Dans les prochaines décennies, les entreprises qui maîtriseront leur agilité productive vont progressivement dominer celles qui attendent des semaines après leurs composants bloqués dans un port asiatique.
Mais attention, tout le monde ne pourra pas en profiter.
Cette nouvelle donne ne favorisera que certains secteurs bien précis, où l’agilité est une arme, comme :
Les secteurs à forte valeur ajoutée et à innovation rapide : robotique, impression 3D, électronique avancée… où chaque itération compte et où la capacité d’adaptation fait la différence.
Les secteurs stratégiques pour la souveraineté nationale : santé, intelligence artificielle, chimie verte, indépendance énergétique… où produire localement est une nécessité.
La production industrielle lourde à faible densité de valeur : comme l’emboutissage ou les palettes, où l’import-export est une absurdité logistique.
Ce que ça change pour les décennies à venir
Soyons clairs : le rapatriement de la production au pays n'est pas une question d'idéologie ou de patriotisme économique.
C'est de l'efficacité business pure et simple.
Un dirigeant qui a une vision long terme de son entreprise comprend que maîtriser sa chaîne de production, c'est se donner les moyens de pivoter quand le marché l'exige.
Bien sûr, ce modèle ne s'applique pas à tout le monde.
Une entreprise qui a trouvé son produit “best-seller” et a besoin de produire rapidement 5 millions d’unités identiques a tout intérêt à rester en Chine.

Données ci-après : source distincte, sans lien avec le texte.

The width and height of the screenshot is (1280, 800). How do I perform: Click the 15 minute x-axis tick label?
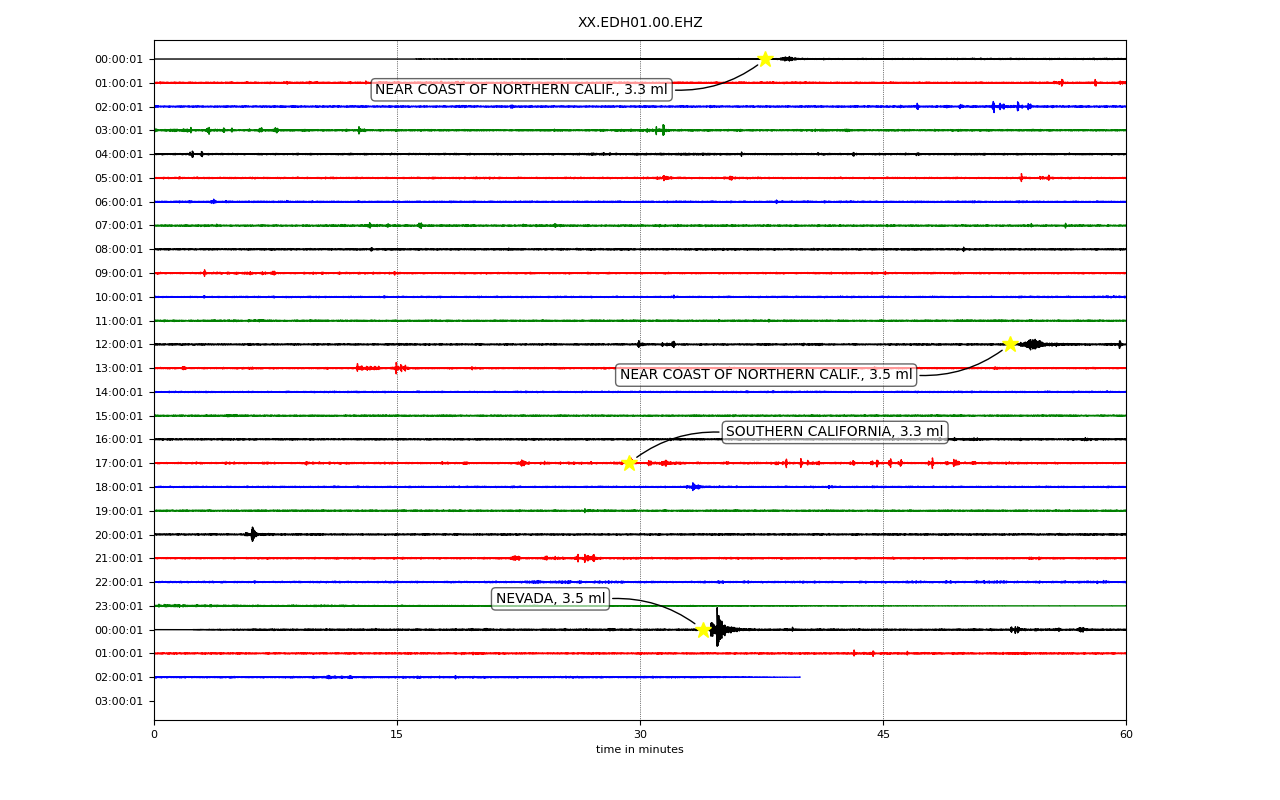point(397,735)
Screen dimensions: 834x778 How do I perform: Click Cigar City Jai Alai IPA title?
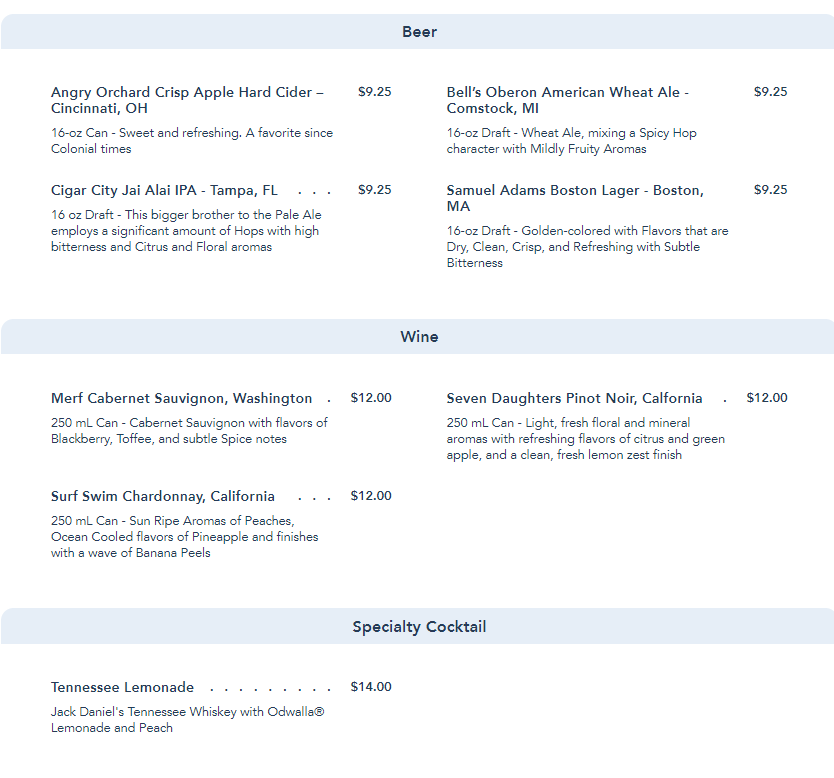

Mais pour toutes les autres - celles qui évoluent dans des domaines à forte valeur ajoutée - la donne est différente.
Ce ne sont plus tant les coûts de production qui déterminent le succès d'une entreprise, mais sa flexibilité et sa réactivité.
Quand votre concurrent peut ajuster son produit en 2 jours et vous en 2 semaines, la bataille est déjà perdue.
Au final, la vraie question n'est pas "où produire le moins cher", mais "où produire le plus efficacement".
De plus en plus souvent, la réponse à cette question se trouve plus près de chez soi qu'on ne le pense.